Tamtej nocy rozmawiali po raz ostatni. Velimir Ramzatow z Burluku nigdy więcej nie zaszczycił swą obecnością swojego ucznia. Bo, tak po prawdzie, Aaron przestał nim być. Wyjaśniono mu, ze zapadła decyzja. Przez następny rok kontynuować miał naukę, ale w podziemiach pod Akademią – z innymi niż do tej pory adeptami, a z czasem samotnie. Jego nowym nauczycielem, przewodnikiem i mistrzem został ciemnoskóry niemowa – Ebenezer Sangare – jeden z najwybitniejszych, jak się okazało, mandjich w Burzowej Akademii. Aaron, przez rok, mógł wysłać do rodziny trzy wiadomości za pomocą magicznej kuli – nie wolno mu było opuścić podziemi, bez zerwania szkoleń…
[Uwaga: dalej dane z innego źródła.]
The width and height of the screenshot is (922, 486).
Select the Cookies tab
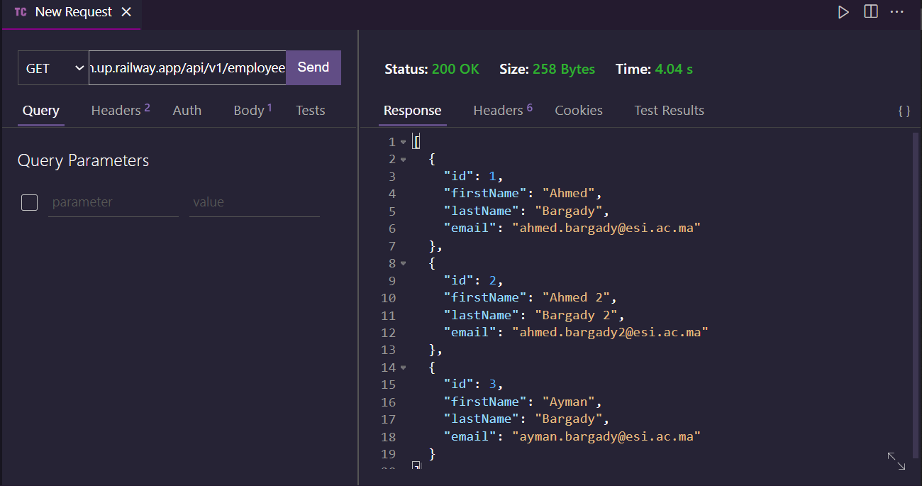click(579, 110)
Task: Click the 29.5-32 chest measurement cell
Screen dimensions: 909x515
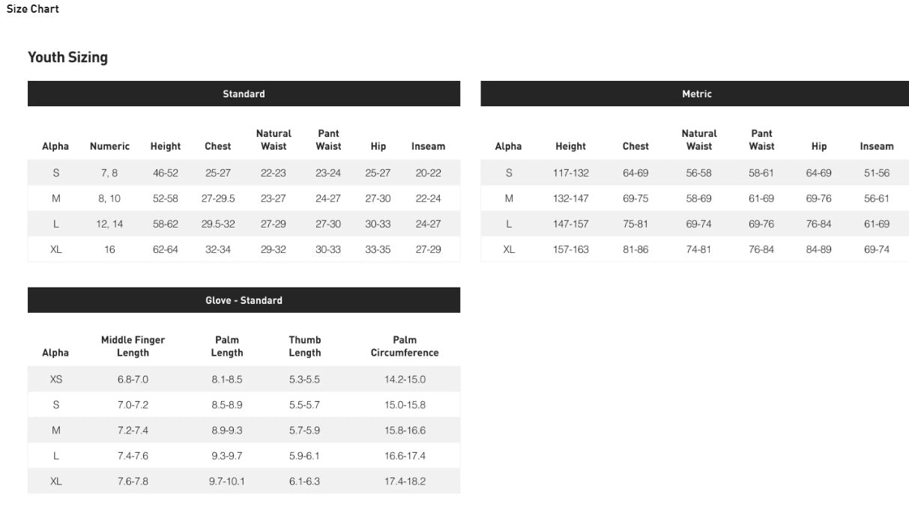Action: (218, 224)
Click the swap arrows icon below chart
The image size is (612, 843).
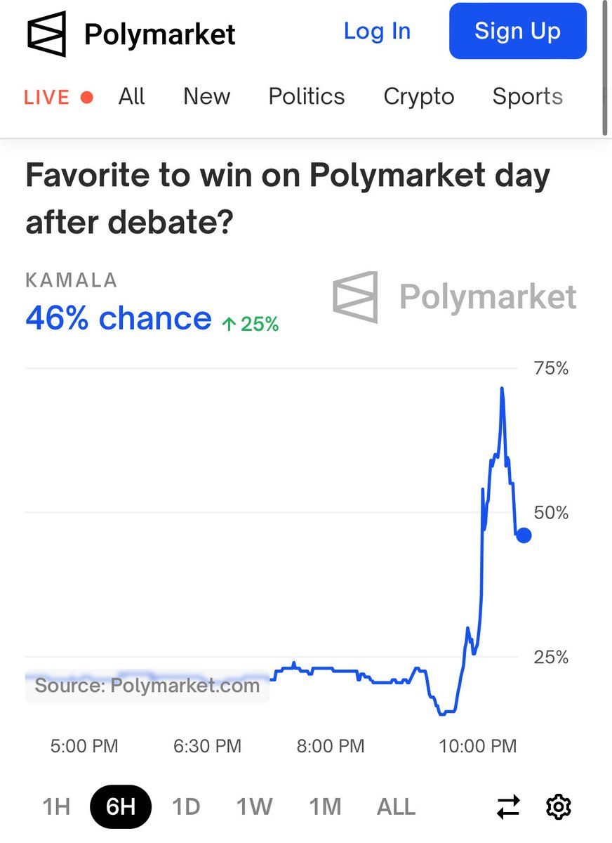(x=508, y=806)
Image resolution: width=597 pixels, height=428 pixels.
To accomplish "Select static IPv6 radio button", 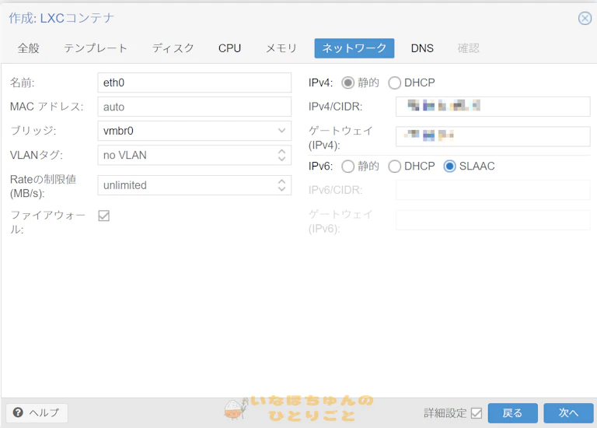I will (x=348, y=166).
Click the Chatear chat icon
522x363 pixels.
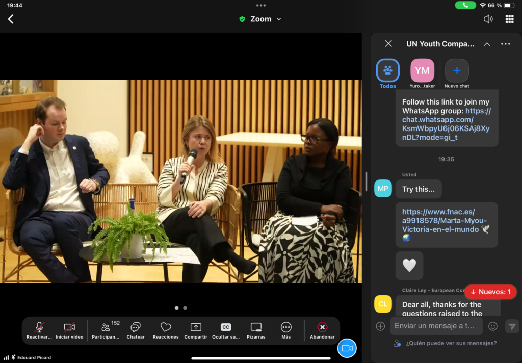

Aaron poprosił o badanie – chciał wiedzieć czy wewnątrz swojego Źródła posiada Magię Esencji. Rytuał został wykonany. Raz na zawsze dowiedział się, ze upragniona Domena nie jest mu pisana… Któryś z magów powiedział mu: „Potężni mandji nie rozpraszają się Szarą Magią, wystarczy im potęga Umysłu”…

Nikt nie wracał do wydarzeń spod Burzowej Czatowni, Aaron otrzymał tylko informację, że jego misja powidła się i że wygrał. Zastanawiał się, czy podziemia są nagroda czy karą. Uczył się tego co chciał, poznawał powoli tajniki Magii Mroku – przekleństwa i sztukę bólu… Którejś nocy do jego komnaty wtargnął człowiek w czerni – łysy, wytatuowany chudzielec o bladej skórze. Pojawił się i obudził Aarona. Zadał mu pytanie:

- Co wydarzyło się podczas waszej misji? Co stało się z Gregiem, co przydarzyło się Gogolowi? Opowiedz…

Aaron odparł:
- Jakim prawem wdzierasz się do mojej komnaty w środku nocy? Kim jesteś i po co Ci informacje na temat tamtej misji?

Chudzielec wykonał leniwy, prawie niedostrzegalny gest. Młodemu czarodziejowi pociemniało przed oczami, przez ciało przetoczyła mu się fala bólu, pod powiekami zobaczył obrazy z koszmarów – widział swych rodziców poniżanych przez straszliwe, niby-demoniczne istoty, widział siebie żebrującego o życie – gdzieś w lochach, czuł przypalaną skórę… Horror… Nie wiedział ile czasu minęło, budził się kilkakrotnie, łkając z bólu i przerażenia…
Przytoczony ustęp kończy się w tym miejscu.